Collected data

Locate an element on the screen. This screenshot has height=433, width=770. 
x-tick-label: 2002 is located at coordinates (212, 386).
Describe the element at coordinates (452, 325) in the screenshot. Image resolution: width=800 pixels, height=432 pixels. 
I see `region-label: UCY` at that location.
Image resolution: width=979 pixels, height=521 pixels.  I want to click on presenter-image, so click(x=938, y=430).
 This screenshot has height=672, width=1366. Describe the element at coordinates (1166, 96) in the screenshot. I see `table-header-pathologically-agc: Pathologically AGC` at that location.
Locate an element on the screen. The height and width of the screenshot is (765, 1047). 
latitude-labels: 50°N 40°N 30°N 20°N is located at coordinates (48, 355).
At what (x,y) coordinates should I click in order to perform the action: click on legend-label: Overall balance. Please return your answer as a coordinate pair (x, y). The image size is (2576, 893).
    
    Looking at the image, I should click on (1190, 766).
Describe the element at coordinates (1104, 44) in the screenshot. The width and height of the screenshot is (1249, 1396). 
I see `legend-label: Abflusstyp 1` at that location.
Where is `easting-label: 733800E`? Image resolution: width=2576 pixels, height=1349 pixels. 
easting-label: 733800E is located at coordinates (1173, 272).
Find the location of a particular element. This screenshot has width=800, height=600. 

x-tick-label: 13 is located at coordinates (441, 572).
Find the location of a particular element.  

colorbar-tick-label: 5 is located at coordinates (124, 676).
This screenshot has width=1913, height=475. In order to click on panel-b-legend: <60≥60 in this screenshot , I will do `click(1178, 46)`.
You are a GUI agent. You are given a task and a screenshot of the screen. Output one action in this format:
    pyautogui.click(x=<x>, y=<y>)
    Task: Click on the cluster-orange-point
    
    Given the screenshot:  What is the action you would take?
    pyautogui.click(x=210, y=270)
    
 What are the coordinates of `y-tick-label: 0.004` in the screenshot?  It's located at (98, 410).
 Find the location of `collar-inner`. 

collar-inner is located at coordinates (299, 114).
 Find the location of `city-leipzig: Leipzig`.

_Exercise details_: Reproduce every line of the items above verbatim, from the first to the last.

_Task result_:
Locate an element on the screen. This screenshot has height=433, width=770. 
x-tick-label: 2002 is located at coordinates (212, 386).
Describe the element at coordinates (452, 325) in the screenshot. Image resolution: width=800 pixels, height=432 pixels. 
I see `region-label: UCY` at that location.
Image resolution: width=979 pixels, height=521 pixels.  I want to click on presenter-image, so click(x=938, y=430).
 This screenshot has height=672, width=1366. Describe the element at coordinates (1166, 96) in the screenshot. I see `table-header-pathologically-agc: Pathologically AGC` at that location.
Locate an element on the screen. The height and width of the screenshot is (765, 1047). 
latitude-labels: 50°N 40°N 30°N 20°N is located at coordinates (48, 355).
At what (x,y) coordinates should I click in order to perform the action: click on legend-label: Overall balance. Please return your answer as a coordinate pair (x, y). The image size is (2576, 893).
    
    Looking at the image, I should click on (1190, 766).
Describe the element at coordinates (1104, 44) in the screenshot. The width and height of the screenshot is (1249, 1396). 
I see `legend-label: Abflusstyp 1` at that location.
Where is `easting-label: 733800E`? Image resolution: width=2576 pixels, height=1349 pixels. 
easting-label: 733800E is located at coordinates (1173, 272).
Find the location of a particular element. This screenshot has width=800, height=600. 

x-tick-label: 13 is located at coordinates (441, 572).
Find the location of a particular element.  

colorbar-tick-label: 5 is located at coordinates (124, 676).
This screenshot has width=1913, height=475. In order to click on panel-b-legend: <60≥60 in this screenshot , I will do `click(1178, 46)`.
You are a GUI agent. You are given a task and a screenshot of the screen. Output one action in this format:
    pyautogui.click(x=<x>, y=<y>)
    Task: Click on the cluster-orange-point
    
    Given the screenshot:  What is the action you would take?
    pyautogui.click(x=210, y=270)
    
 What are the coordinates of `y-tick-label: 0.004` in the screenshot?  It's located at (98, 410).
 Find the location of `collar-inner`. 

collar-inner is located at coordinates (299, 114).
 Find the location of `city-leipzig: Leipzig`.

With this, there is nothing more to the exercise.